Hondurans demonstrating what the Honduran oligarchy consider to be rubber bullets. They were found in the area surrounding the death of Isis Obed who was killed on Sunday at the airport during a peaceful protest.
Today was going to be a key day in the struggle I thought. I had the feeling that the cards would be on the table after the meeting between President Zelaya and Micheletti, the dictator installed by the coup. I didn’t think that an agreement would be reached because the two sides have made statements about things they are inflexible on, principally on whether the president will return to Honduras or not.

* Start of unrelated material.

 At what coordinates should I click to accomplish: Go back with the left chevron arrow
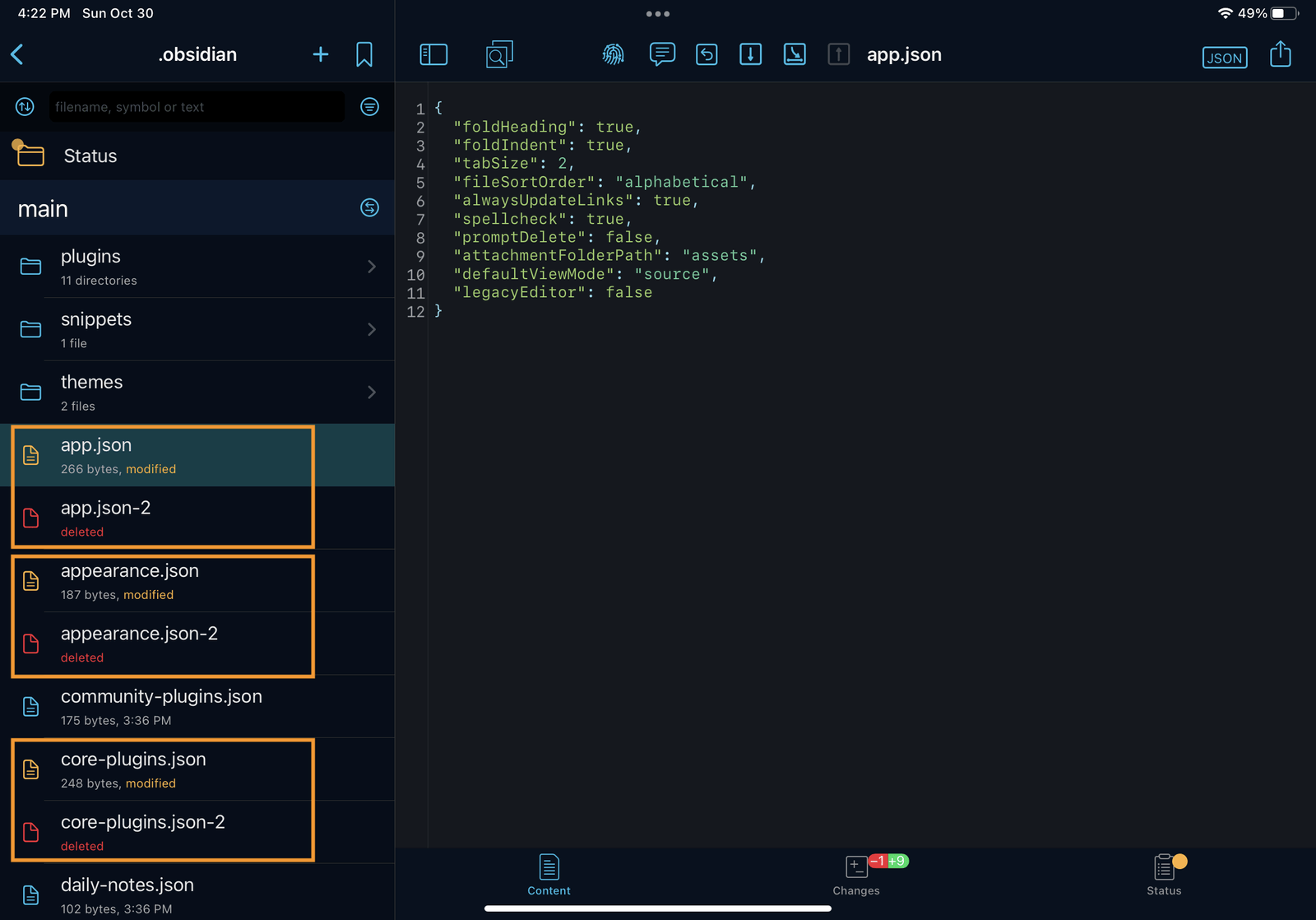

So as it stands we continue to wait and see what will be the next actions from the four key players in this struggle which include, President Zelaya, the social movements calling for Zelaya’s return and a new constitution, the oligarchy which includes Micheletti, most of congress, private media and most of the armed forces and lastly the role of the international community from which the United States have the greatest role to play.
It seems to me that the tactic of the right is to maintain an image of legitimacy through the call for dialogue and peace and relatively mild repression which serve to stall the actions of those in the international community and Honduras who would be compelled to act more decisively if "dialogue" was no longer presented as an option. Some of the statements coming from the press following the meeting in Costa Rica include those of Oscar Arias, "dialogue can create me miracles, but unfortunately not instantly" and that patience is required. Micheletti’s belief in the dialogue is clearer after it was revealed that he didn’t go into face to face discussion with Zelaya and with his statement "I agree with the return of Zelaya but only to be detained and trialed." The OEA, which has also softened its condemnation of the coup after strong criticism from Congress and US media in the country which provides 60% of its budget, also agreed that the process would take time.
The ball is back in the court of Zelaya and the social movements. Do they wait for the next opportunity to discuss the situation or for the international community to take more concrete measures or do they reject dialogue as a strategy of the oligarchy to maintain power for long enough to shift public and international opinion?
My opinion is that the need for concrete actions is immediate and that every day which passes under this dictatorship is a day lost by the Honduran people. The advances of the ALBA (Allianza Bolivariana Para Los Pueblos de America Latina, Bolivarian Alliance for the peoples of America) and its many programs have been stolen from the Honduran people. President Zelaya decided to join the ALBA after the oligarchy refused to support his plans to create a more just Honduras. Today it was announced that in the face of the aggressions of the coup government around 80 of the 120 Cuban staff providing services to the Honduran people have left the country.
Programs which have been delivered over the last year as a result of the ALBA which are no under threat include "Yes I can" (Yo si puedo) the Cuban literacy program which has helped more than 150 000 Honduran’s become literate, support for food sovereignty and agricultural development which includes 100 tractors provided by Venezuela, 70 scholarships for Honduran students to go and study in Venezuelan Universities, Mission Miracle (mission Milagro) which has restored the site of around 5000 in Venezuela with the help of Cuban medical staff. Cuba has also supported, the construction and staffing of medical clinics in regions previously denied the right to health services and sports coaches. These are the actions that the Honduran oligarchy is rebelling against. The possibility of an educated population which is guaranteed its basic rights rather than having them determined by their place in the capitalist hierarchy is not acceptable to those who want low wages and a controllable society desperate to buy.
In the next two or three days I think we will know the path of the struggle in Honduras. Either the social movements and Zelaya will take strong action and risk the violence that could be brought upon them by the oligarchy or they will continue with passive actions and the process of a drawn out "dialogue" which will leave the oligarchy in power leading up to the November elections. Neither path is ideal nor do they have definite outcomes but a choice will soon be made.
"No one can be above the law", I repeat "My law."